Xenophobic attacks were a national shame and should not be repeated again.
This was a passionate plea by President Cyril Ramaphosa following his return to the country after attending the funeral of former Zimbabwe president Robert Mugabe in Harare on Saturday.
Ramaphosa was a guest of honour at the Grace Bible Church in Pimville, Soweto, this morning when he pleaded with the congregants and Pastor Mosa Sono to help his government fight the scourge of xenophobia which hit parts of Gauteng and KwaZulu-Natal.
While on a charm offensive – Ramaphosa drew the attention of the hurt these attacks had on the people on the people of Zimbabwe – who booed him while he was addressing the funeral of former Zimbabwe president Robert Mugabe in Harare yesterday.
“This is the second time I was booed. The first time is when I introduced the national minimum wage for workers. I was booed by a certain group of people and those were the community health workers. They booed me because I did not mention them in the wage allocation.
“In Zimbabwe, I was booed by the whole stadium. I had to apologise to the people of Zimbabwe for the attacks. I do not want to call it xenophobic attacks. South Africans do not hate people of other nations.
“We had to offer an apology on behalf of the people of South Africa. We are loved in the continent. We are sought after country.
“I had to apologise because those attacks were a national shame,” Ramaphosa insisted.
He emphasised that South Africans are not xenophobic saying do not hate people from other nations.
However, Ramaphosa said South Africa is now faced with a much bigger problem of tribalism in the wake of fatal xenophobic attacks which claimed the lives of more local citizens in the past two weeks.

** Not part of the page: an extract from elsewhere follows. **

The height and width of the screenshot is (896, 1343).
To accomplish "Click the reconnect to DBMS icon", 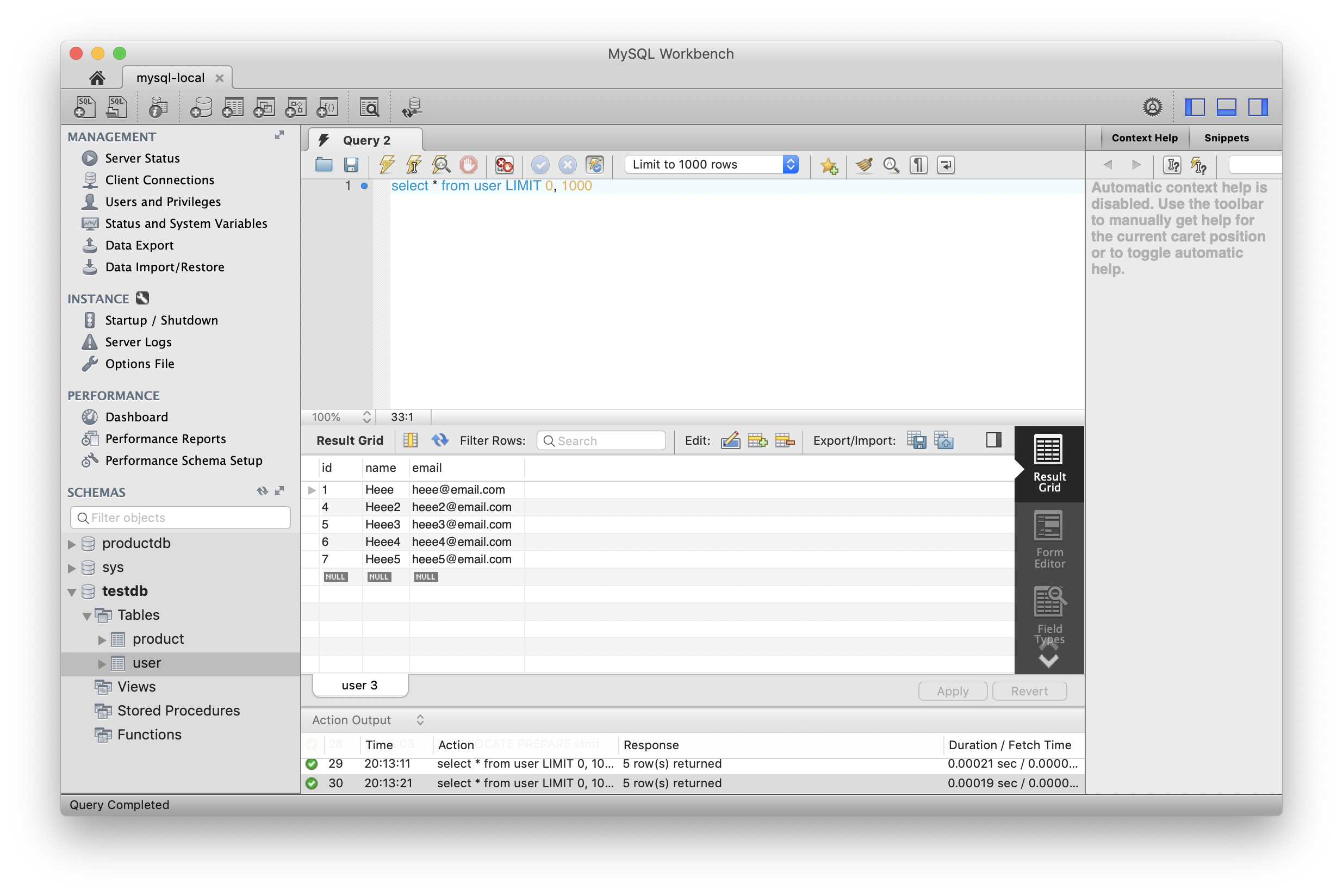I will [x=412, y=108].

He said he addressed a gathering in Ekurhuleni in which certain grouping in the crowd were making a call for the Shangaan speaking people to leave the area.
“They were saying Shangaans must leave. The Vendas must leave. The next thing they will say the Batswanas must leave. The BaXhosa must leave. Who is going to remain?
“Who is going to remain. We must defeat the demon of tribalism,” Ramaphosa urged.
He thanked the church for its role in bridging the difference between those who were responsible for the attacks.
He also thanked the church for assisting people who were displaced as a result of the attacks but noted that some of the people who too refugee in church and community halls were actually South Africans.